A: Every parameter has its unique function and is required, but only some of them have great influence on the performande of Dr.seq2. For example, when apply Dr.seq2 on single cell transcriptome data, you can change "select_cell_measure = 2" if you don’t like covered gene number to be the cutoff of STAMP barcodes. You can set "remove_low_dup_cell = 0" to include all cells if you don't believe low duplicate rate barcodes comes from bias. You can use DBSCAN for clustering if you don’t like our novel method for clustering.
If you don’t like change parameter in a configure file and do want to get feedback with "clicking a bottom", we provide simple mode for you guys.
A: We designed a method to use kmeans + Gap statistics to cluster selected cells. To make there is enough cluster for kmeans to assign to small cell types, our method will generate slightly more cluster number than it suppose to be. We test the performande of our method on mouse retina cell Drop-ChIP data and simulated data, both gives satisfying result (see our paper). Users can combine nearby cluster from our provided clustering result, using optional kmeans+Gap statistics+maxSE to decide the number of cluster or using DBSCAN as clustering method if you don’t like the performande of our method.
A: Here error is doesn’t means bug or crash down. It's mathematics error calculated by our dimensional reduction method: t-SNE.
There’s an easy way for you to check whether Dr.seq2 successfully generate the result. You can check summary/plots/ and summary/results/ folder for every results mentioned in our output list (see manual section for output list).

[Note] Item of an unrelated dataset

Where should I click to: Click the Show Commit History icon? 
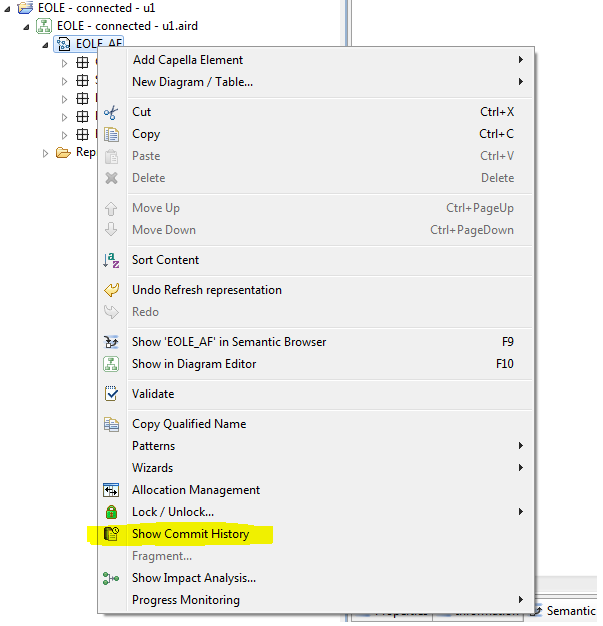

A: Dr.seq2 will still process and generate all results if lack of pdflatex, you can check summary/plots/ folder and summary/results/ folder for everything you want. Also, if you do want the summary report, you can copy the whole summary/plots/ folder to another machine with pdflatex installed and type:
$ pdflatex outname_summary.texIn the plots/ folder to generate the summary report.